Work to complete:
1. Answer these questions using the SRE rollout page, one answer per line, with each answer marked by its letter:
(a) How many product teams adopted the model?
(b) What did the enablement workshops walk teams through?
(c) What position did the writer hold?
2. Update the SRE rollout page from "- Introduced post-incident" to "scores rose 80%.", inclusive, putting "leadership" in place of "executives".
3. For each statement, say whether it agrees with the SRE rollout page. Answer yes or no, and quote the words from the page that decide it.
(a) Before the rollout, most services had meaningful SLOs.
(b) Runbooks are now part of the standard definition of done.
(c) Incident MTTR dropped by a quarter.

* START Page extract *

Engineering Manager · TIDAL (Block Inc.)
SRE Operating Model Rollout
Reduced MTTR by 50% and lifted reliability scores by 80% across 14 product teams.
Context
TIDAL’s music streaming footprint spanned mobile, living room, and partner integrations, but SRE responsibilities were fragmented across 14 squads. Only a handful of services had meaningful SLOs, incident reviews, or ownership metadata, which made it difficult to prioritise resilience along with feature work.
My Role
As the Engineering Manager for TIDAL’s SRE group I was accountable for the roadmap, stakeholder alignment, and the coaching plan that helped every squad adopt SRE practices. I facilitated executive readouts on reliability metrics, unblocked budget for tooling, and paired with tech leads while they defined SLOs, runbooks, and automation guardrails.
What I Led
- Partnered with Engineering and Product leadership to tie SLOs, SLIs, runbooks, and service-tier classifications to business objectives and OKRs.
- Ran enablement workshops that walked teams through defining customer journeys, calculating error budgets, and building actionable dashboards.
- Embedded with squads to co-author runbooks and automate incident escalation paths through the IDP, so documentation lived where engineers already worked.
- Introduced post-incident coaching sessions plus DORA metrics reporting to keep continuous improvement visible to executives.
Results
- All 14 product teams adopted the model; incident MTTR dropped by half while platform reliability scores rose 80%.
- Service-tier clarity aligned investment with risk, enabling deliberate trade-offs during roadmap planning.
- Runbooks and automated incident flows are now part of the standard definition of done, giving new teams a proven playbook from day one.
Technologies & Tools
Technologies & Tools Used
DataDog
PagerDuty
Docker
AWS ECS
Terraform
Python
Go
AWS Secret Manager
AWS
DORA Metrics
Error Budgets
SLO/SLI

* END Page extract *
* START Provided material *

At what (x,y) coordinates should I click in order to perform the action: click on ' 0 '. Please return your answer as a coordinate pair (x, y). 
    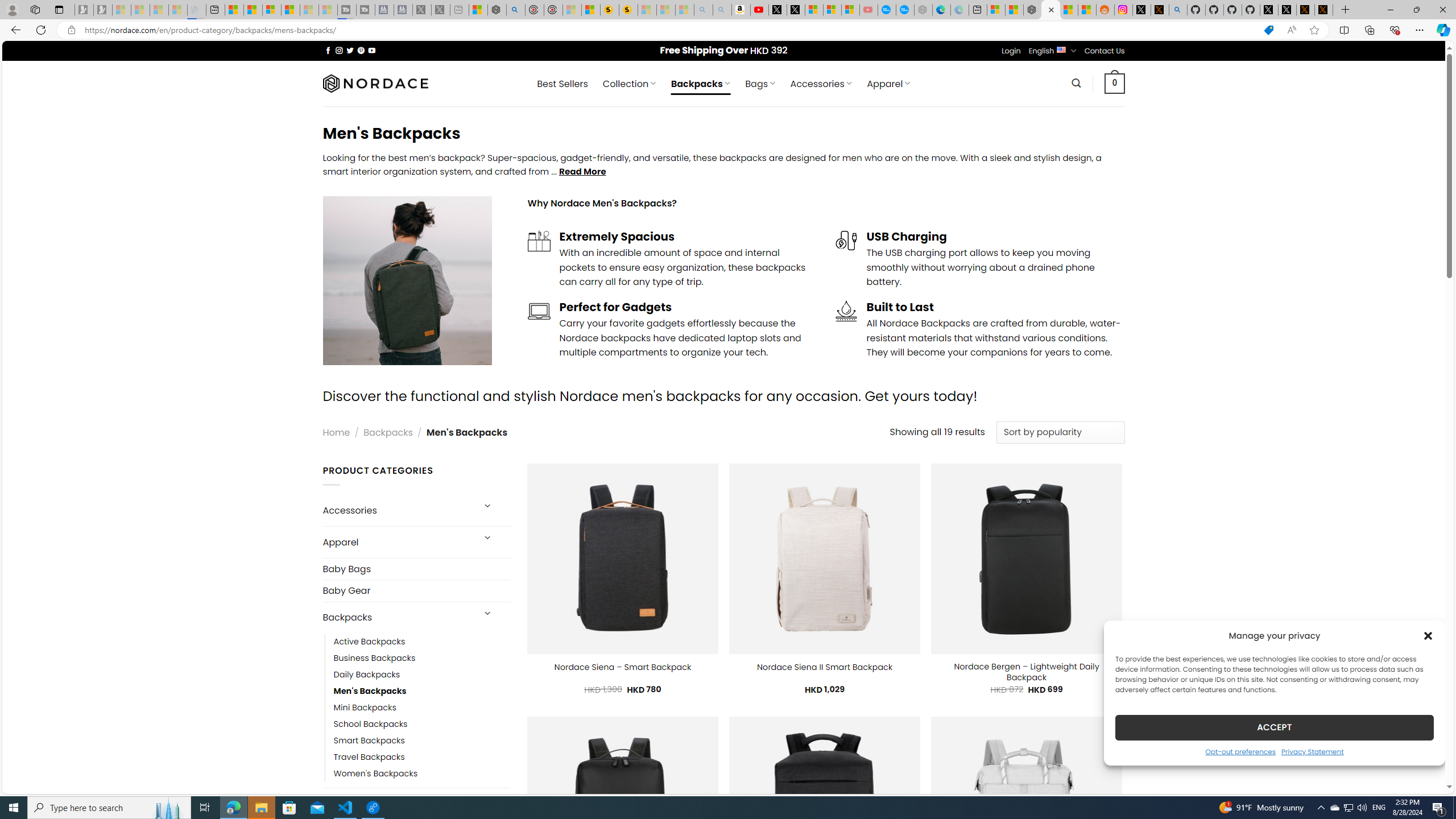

* END Provided material *

Answers for the tasks:
1.
(a) 14
(b) Defining customer journeys, calculating error budgets, and building actionable dashboards
(c) Engineering Manager for TIDAL's SRE group

2.
- Introduced post-incident coaching sessions plus DORA metrics reporting to keep continuous improvement visible to leadership.
Results
- All 14 product teams adopted the model; incident MTTR dropped by half while platform reliability scores rose 80%.

3.
(a) No: "Only a handful of services had meaningful SLOs, incident reviews, or ownership metadata"
(b) Yes: "Runbooks and automated incident flows are now part of the standard definition of done"
(c) No: "incident MTTR dropped by half"